Balochistan is the largest province in terms of area. No other part of Pakistan can match the rich variety of stitches in traditional embroidery created by the women and also well-known from the oldest civilization of the world” Mehrgarh” and its rich Balochi culture.
Balochi embroidery is one of the oldest in the history. Balochi female dresses are very famous because of their unique embroidery patterns adopted from the very native land.
The art, which involves the use of threads with unfaded colors, beads and tiny mirrors, has been passed down for many generations. One can easily link the motifs used in the dress making back to 7000 millennium B.C Mehrgarh civilization. Same type of motifs can be seen on the pottery excavated from the site of Mehrgarh. This is an integral part of the Baloch culture.
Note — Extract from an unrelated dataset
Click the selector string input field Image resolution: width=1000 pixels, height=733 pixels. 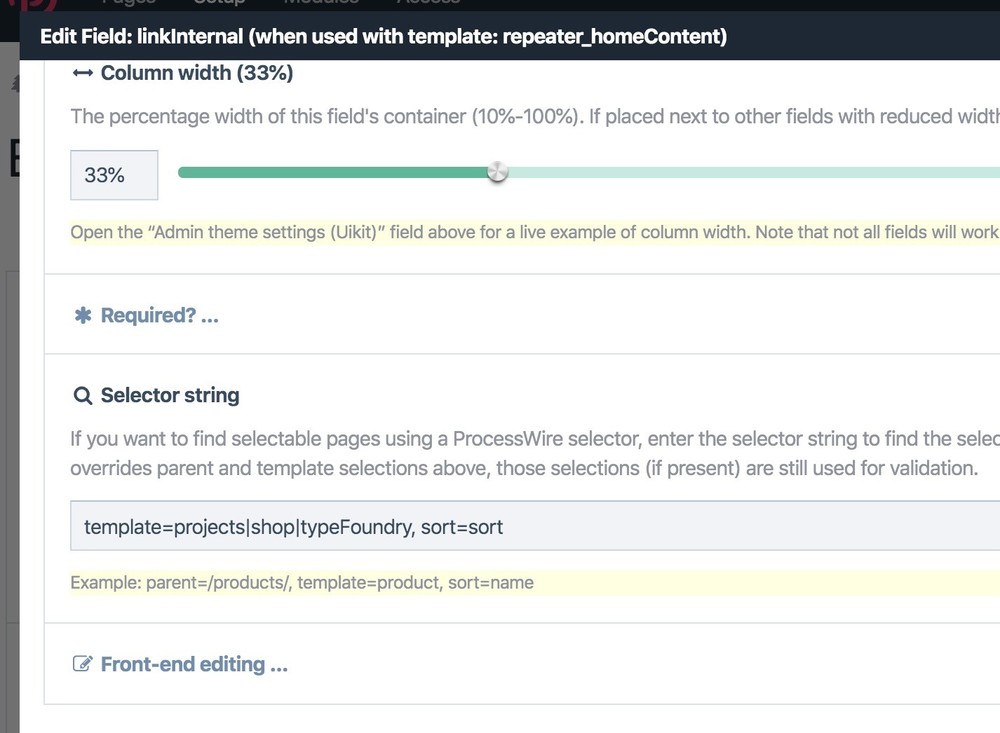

The Baloch traditional dress is called “Pashk”. The areas where such kind of embroidery is made are Makran, Kalat, Mastung, Noshki,
kohlu, DeraBugti, Sibi, JhalMagsi and kuzdar. An average dress takes 3 to 9 months to get completed. The price of a dress varies from design to design, ranging from 3000 to 45000 rupees.
The most striking feature of the women’s costume is the handmade embroidery covering the front of the dress and the cuffs of the
sleeves and trousers. These embroidered pieces are prepared separately and later sewn onto the dresses. The piece for the front of the bodice is square and extends across the entire front from shoulders to waist. Another rectangular piece (Goptan) extends from the waist to the hem of the dress and comes to a point at the top. The sides of this piece are left unstitched for approximately 30 cm so that it can function as a large vertical pocket.
It is a very difficult and time consuming work said “jannatbibi” who makes and sells such dresses. “I make one dress a year and I get paid when the dress is completed. This is my routine for the last 20 years,” she said. Name of Some of the popular embroideries are worth mentioning such as “Kapuk, Panch, Thaitookh, Jallar, Mehrab, Kantolo, Chandanohar, Mirchok o chamok, Morg-o-paanch, Gad-o-band, Jadok, Chamkali, Arif-e-chadar and Dillobitab. “The girls and older women of the Baloch areas in the interiors do not use charts or diagrams but create extremely complex designs in a random manner using the creative window of their brain. They are guided by the family members and elders who are already into the business.
Meanwhile, selection of colours and designs of embroidered clothes differs from person to person rather than from area to area. One can easily judge the place of creation of the embroidery by its unmatchable patterns. The embroidered dress is weared by both young and older women. Whereas young girls prefer wearing embroideries in bright colours like pink, green, orange, yellow etc., the older women wear dark colours like blue, black or brown and according to the Baloch tradition it is compulsory for widows to wear black or dark colors.
Balochi dresses are brought to the provincial capital Quetta where these dresses are bought by the dealers involved in the selling of traditional costumes for a very tiny amount. Later, the same dresses are sold on exorbitant prices without paying a reasonable remuneration to their creators.
These dresses have a huge value inside country as well as abroad, especially in Gulf countries, said “Haji Gulamnabi” who exports these dresses to Gulf countries. However, for want of publicity and marketing, this unique and valuable art remains hidden from the eyes of glob yet which would otherwise serve as a lucrative industry for the very creators of the art. A proper marketing strategy, therefore, seems a sine qua non for a better promotion of this unique work.
Moreover, government, on its part, should also take initiative to promote this worldwide by arranging exhibitions within country and abroad. Proper schools should be established where this legacy should be taught to the newcomers so that the people associated with this art form can get the reward for their work unrivaled creativity easily and justifiably.